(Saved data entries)
::::

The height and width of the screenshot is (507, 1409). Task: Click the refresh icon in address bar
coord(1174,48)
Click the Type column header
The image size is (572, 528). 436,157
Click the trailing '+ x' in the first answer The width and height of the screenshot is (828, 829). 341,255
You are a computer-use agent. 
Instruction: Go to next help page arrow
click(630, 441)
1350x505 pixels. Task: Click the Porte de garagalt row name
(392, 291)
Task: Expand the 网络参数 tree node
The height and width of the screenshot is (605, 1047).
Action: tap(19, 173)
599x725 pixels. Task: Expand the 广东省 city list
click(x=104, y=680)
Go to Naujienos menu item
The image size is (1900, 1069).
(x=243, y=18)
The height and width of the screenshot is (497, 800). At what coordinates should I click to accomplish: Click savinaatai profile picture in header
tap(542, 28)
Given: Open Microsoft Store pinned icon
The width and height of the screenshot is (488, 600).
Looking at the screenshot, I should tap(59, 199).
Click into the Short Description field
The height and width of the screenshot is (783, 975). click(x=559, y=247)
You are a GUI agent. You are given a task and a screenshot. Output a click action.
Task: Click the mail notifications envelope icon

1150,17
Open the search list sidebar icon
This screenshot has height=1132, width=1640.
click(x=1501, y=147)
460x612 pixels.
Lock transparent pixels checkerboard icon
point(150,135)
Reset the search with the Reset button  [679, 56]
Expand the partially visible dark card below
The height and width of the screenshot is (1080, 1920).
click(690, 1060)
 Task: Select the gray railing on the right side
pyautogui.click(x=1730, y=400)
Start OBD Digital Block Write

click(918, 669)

::::

HOW TO COMPLETE THIS TASK
Output each of the records exactly as it stands above.

YOUR SOLUTION
The height and width of the screenshot is (507, 1409). Task: Click the refresh icon in address bar
coord(1174,48)
Click the Type column header
The image size is (572, 528). 436,157
Click the trailing '+ x' in the first answer The width and height of the screenshot is (828, 829). 341,255
You are a computer-use agent. 
Instruction: Go to next help page arrow
click(630, 441)
1350x505 pixels. Task: Click the Porte de garagalt row name
(392, 291)
Task: Expand the 网络参数 tree node
The height and width of the screenshot is (605, 1047).
Action: tap(19, 173)
599x725 pixels. Task: Expand the 广东省 city list
click(x=104, y=680)
Go to Naujienos menu item
The image size is (1900, 1069).
(x=243, y=18)
The height and width of the screenshot is (497, 800). At what coordinates should I click to accomplish: Click savinaatai profile picture in header
tap(542, 28)
Given: Open Microsoft Store pinned icon
The width and height of the screenshot is (488, 600).
Looking at the screenshot, I should tap(59, 199).
Click into the Short Description field
The height and width of the screenshot is (783, 975). click(x=559, y=247)
You are a GUI agent. You are given a task and a screenshot. Output a click action.
Task: Click the mail notifications envelope icon

1150,17
Open the search list sidebar icon
This screenshot has height=1132, width=1640.
click(x=1501, y=147)
460x612 pixels.
Lock transparent pixels checkerboard icon
point(150,135)
Reset the search with the Reset button  [679, 56]
Expand the partially visible dark card below
The height and width of the screenshot is (1080, 1920).
click(690, 1060)
 Task: Select the gray railing on the right side
pyautogui.click(x=1730, y=400)
Start OBD Digital Block Write

click(918, 669)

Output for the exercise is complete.